O acto perfeito da criatividade memorialista e literária de Domingos da Calçada, evidencia-se também na composição dos enredos, harmonizada pelo bem doseado antagonismo do pecado e da virtude. Nada como um bom enredo para podermos afirmar, com justeza, à boa maneira aristotélica, «que uma tragédia é diferente ou igual: é igual quando tem o mesmo nó e desenlace. Mas muitos que estruturam bem o nó elaboram mal o desenlace» (Poética, 1456a: 5-10). Ao contrário das preocupações educacionais de Aristóteles, Domingos da Calçada, é mestre em harmonizar o nó e o desenlace. São bem exemplo disso: Padres, Padrinhos e Padrecas; O Ladrão das Cabaças; O Inocente; O Rapinanço; e O Moreno.

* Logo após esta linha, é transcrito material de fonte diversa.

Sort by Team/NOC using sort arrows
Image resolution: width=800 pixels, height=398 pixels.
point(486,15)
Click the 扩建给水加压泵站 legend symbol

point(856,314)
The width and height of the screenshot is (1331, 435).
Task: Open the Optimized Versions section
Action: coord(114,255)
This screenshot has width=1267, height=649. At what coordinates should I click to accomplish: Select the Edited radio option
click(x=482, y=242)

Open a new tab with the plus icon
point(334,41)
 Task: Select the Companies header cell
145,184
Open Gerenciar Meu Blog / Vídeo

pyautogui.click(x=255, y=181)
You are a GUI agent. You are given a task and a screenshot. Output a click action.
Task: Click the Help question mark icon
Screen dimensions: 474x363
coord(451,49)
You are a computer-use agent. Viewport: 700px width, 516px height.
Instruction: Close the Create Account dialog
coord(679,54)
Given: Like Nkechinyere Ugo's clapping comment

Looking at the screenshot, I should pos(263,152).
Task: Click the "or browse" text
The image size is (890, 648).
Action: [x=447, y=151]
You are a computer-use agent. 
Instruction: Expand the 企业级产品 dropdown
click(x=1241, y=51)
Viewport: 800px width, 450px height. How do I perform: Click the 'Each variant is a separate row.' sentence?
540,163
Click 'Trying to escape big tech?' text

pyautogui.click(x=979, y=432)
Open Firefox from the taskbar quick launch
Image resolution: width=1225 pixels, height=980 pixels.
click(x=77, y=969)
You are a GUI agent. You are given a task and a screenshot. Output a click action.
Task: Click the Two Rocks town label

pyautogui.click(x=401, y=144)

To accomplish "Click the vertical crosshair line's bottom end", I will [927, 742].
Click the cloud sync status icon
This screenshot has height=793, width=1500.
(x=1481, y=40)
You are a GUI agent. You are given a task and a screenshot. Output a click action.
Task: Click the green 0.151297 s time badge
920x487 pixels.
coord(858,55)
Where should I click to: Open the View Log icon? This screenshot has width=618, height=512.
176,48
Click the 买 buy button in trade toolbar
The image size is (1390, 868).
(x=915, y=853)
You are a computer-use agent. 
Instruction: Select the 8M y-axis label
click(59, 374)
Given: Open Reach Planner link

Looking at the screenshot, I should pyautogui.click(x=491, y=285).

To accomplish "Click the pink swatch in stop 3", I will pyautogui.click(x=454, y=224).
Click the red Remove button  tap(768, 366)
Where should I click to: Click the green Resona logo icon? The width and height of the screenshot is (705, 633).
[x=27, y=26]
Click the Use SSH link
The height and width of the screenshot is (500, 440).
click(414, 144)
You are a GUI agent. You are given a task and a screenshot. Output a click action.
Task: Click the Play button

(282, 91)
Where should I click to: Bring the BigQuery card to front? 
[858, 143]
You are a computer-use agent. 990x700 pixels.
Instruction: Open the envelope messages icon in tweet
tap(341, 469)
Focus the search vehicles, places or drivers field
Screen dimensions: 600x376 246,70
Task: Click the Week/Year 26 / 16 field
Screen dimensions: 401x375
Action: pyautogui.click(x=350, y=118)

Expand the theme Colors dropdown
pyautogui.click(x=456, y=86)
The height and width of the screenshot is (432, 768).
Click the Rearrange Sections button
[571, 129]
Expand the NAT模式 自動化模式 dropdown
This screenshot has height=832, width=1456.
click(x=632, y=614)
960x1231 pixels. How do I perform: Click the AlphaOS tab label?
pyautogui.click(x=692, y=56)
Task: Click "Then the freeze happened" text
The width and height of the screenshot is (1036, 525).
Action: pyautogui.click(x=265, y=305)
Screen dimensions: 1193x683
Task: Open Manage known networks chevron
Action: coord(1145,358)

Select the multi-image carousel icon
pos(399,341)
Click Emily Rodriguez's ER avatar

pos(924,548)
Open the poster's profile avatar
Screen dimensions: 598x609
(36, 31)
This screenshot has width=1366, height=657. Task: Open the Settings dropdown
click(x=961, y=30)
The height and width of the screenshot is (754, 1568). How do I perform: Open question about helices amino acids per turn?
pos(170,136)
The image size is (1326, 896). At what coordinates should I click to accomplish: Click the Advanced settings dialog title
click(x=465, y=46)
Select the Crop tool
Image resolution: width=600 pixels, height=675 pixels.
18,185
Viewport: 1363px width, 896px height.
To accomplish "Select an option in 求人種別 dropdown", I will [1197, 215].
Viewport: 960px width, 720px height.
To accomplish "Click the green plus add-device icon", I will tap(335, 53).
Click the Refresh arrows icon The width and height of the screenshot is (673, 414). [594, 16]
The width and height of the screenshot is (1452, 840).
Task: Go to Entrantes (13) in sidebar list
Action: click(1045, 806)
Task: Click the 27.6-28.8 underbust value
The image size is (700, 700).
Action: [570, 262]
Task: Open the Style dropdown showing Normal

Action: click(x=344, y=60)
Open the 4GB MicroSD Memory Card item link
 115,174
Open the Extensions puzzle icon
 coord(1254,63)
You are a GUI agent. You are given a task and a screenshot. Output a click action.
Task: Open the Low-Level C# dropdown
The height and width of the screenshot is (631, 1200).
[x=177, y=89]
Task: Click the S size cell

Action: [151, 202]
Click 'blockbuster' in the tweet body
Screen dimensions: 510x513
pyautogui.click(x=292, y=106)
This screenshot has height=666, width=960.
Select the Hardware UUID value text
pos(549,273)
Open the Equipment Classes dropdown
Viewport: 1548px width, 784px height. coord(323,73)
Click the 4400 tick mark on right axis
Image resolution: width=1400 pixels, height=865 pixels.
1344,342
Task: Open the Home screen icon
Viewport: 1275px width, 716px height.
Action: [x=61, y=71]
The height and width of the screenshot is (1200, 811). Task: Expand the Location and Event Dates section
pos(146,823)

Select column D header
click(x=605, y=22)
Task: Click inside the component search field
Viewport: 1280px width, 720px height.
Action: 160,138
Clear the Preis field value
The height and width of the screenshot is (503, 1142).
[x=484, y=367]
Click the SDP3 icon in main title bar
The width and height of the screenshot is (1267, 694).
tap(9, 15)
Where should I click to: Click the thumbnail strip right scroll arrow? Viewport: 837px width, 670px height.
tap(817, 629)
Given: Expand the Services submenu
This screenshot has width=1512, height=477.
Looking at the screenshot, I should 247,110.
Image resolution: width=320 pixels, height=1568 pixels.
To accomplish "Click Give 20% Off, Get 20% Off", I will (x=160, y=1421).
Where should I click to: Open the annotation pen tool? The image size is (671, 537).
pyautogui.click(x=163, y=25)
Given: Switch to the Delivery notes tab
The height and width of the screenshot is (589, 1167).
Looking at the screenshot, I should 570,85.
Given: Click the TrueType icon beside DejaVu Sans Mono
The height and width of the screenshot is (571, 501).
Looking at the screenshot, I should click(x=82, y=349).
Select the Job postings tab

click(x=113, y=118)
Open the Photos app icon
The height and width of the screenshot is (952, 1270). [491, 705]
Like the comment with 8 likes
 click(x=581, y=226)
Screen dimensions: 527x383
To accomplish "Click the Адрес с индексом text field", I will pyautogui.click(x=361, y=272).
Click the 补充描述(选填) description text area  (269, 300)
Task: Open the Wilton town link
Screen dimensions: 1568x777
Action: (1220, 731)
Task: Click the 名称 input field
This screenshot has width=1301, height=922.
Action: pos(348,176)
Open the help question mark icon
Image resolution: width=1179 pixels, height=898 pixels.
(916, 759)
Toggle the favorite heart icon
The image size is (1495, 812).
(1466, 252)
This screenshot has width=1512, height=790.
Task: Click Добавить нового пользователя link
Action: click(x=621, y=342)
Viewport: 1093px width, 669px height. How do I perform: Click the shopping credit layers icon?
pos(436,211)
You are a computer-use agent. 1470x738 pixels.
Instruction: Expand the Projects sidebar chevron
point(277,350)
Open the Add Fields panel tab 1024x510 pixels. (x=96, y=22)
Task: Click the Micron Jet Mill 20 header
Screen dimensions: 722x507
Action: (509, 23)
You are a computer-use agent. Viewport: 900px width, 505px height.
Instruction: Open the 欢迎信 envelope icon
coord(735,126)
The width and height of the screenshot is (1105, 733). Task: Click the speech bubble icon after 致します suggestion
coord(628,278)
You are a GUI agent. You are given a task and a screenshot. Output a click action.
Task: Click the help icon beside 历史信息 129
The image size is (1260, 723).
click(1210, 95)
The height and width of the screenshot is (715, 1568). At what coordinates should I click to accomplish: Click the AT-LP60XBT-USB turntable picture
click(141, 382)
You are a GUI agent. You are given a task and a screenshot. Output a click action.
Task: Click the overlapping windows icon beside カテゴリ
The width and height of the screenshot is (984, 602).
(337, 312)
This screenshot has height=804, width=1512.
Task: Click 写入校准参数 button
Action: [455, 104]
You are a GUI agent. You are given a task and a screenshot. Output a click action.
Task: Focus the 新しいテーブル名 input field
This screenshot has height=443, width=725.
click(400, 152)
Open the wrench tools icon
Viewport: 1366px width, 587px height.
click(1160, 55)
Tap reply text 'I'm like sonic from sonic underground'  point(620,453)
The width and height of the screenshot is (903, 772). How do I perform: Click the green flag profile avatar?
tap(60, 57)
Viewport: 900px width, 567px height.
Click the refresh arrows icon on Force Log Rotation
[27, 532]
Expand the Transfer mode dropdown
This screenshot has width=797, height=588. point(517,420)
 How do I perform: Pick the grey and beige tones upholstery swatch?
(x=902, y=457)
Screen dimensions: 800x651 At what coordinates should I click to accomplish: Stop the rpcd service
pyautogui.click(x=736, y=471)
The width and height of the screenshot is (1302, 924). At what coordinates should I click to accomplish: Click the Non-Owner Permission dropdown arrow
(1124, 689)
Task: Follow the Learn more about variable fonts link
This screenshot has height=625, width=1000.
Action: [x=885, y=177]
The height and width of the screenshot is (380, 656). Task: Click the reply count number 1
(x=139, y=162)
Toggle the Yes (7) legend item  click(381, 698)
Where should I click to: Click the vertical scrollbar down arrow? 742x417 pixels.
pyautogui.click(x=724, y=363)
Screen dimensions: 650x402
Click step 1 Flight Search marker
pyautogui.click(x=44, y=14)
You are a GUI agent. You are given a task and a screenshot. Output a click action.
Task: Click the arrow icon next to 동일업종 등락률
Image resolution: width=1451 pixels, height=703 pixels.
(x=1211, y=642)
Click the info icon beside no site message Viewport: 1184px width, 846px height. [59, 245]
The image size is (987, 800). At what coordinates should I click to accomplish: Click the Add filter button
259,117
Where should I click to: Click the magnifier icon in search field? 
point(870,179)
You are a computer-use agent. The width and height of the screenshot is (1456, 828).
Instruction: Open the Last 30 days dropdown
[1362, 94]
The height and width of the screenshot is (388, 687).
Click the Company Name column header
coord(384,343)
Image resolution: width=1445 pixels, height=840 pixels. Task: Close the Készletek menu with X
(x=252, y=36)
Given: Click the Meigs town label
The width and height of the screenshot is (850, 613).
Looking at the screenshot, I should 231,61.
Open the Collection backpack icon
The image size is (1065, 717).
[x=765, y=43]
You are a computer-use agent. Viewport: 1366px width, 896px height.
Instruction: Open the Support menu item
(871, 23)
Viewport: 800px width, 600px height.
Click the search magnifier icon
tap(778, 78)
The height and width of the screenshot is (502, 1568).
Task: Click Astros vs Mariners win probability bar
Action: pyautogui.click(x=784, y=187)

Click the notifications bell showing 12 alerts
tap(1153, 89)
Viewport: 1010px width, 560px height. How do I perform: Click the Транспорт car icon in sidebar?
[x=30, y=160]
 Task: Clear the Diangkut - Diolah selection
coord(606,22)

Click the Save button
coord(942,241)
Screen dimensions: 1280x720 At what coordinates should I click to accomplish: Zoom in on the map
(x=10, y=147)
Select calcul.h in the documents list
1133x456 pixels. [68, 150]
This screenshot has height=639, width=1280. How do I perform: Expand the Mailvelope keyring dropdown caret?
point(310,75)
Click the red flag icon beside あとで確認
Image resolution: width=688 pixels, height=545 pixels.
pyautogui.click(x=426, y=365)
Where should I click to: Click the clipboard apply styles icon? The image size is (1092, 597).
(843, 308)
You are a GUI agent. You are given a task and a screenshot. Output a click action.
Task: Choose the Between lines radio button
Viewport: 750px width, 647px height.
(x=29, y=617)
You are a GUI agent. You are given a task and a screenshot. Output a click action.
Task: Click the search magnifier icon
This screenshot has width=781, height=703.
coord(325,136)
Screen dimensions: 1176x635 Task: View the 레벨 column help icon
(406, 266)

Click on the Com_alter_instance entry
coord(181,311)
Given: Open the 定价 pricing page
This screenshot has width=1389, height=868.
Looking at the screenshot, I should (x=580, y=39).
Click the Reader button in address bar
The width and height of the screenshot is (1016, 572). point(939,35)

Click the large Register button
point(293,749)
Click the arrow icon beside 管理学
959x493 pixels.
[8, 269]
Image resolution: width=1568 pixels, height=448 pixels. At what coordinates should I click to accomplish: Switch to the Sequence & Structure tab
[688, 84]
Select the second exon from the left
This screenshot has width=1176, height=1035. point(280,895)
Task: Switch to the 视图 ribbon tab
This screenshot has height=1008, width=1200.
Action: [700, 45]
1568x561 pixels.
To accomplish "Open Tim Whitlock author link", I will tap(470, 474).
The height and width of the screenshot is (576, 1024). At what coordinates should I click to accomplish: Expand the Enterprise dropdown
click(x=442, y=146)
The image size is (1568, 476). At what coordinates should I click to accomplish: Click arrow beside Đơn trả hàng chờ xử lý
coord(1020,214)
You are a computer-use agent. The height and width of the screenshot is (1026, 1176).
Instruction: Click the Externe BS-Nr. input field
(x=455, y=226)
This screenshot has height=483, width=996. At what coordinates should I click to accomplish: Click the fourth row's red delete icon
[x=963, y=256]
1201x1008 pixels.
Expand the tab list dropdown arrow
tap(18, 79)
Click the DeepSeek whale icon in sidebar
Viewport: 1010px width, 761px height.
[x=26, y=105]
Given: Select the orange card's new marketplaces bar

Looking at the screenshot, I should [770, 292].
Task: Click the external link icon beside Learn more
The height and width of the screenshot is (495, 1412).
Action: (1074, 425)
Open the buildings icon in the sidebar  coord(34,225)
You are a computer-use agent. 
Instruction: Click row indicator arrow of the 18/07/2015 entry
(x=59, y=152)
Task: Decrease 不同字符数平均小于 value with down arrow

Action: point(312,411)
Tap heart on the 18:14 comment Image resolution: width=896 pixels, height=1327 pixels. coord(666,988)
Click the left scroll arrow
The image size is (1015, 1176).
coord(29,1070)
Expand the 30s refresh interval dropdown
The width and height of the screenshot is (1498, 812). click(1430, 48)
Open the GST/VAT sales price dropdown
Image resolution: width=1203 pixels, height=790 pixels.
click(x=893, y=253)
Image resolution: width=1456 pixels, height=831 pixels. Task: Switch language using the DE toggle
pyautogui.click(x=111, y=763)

Tudo está em «Muitos Pecados – Poucas Virtudes», através das palavras, emoções, histórias e espaços colectivos, desejos, ideais, conflito de gerações, rectidão e frontalidade, inocências enganadoras, prosperidade e bem-estar, aventuras desventuradas pela ambição e a ganância. Tudo numa escrita escorreita, escorreitamente perfeita.          
         NOTA MÁXIMA!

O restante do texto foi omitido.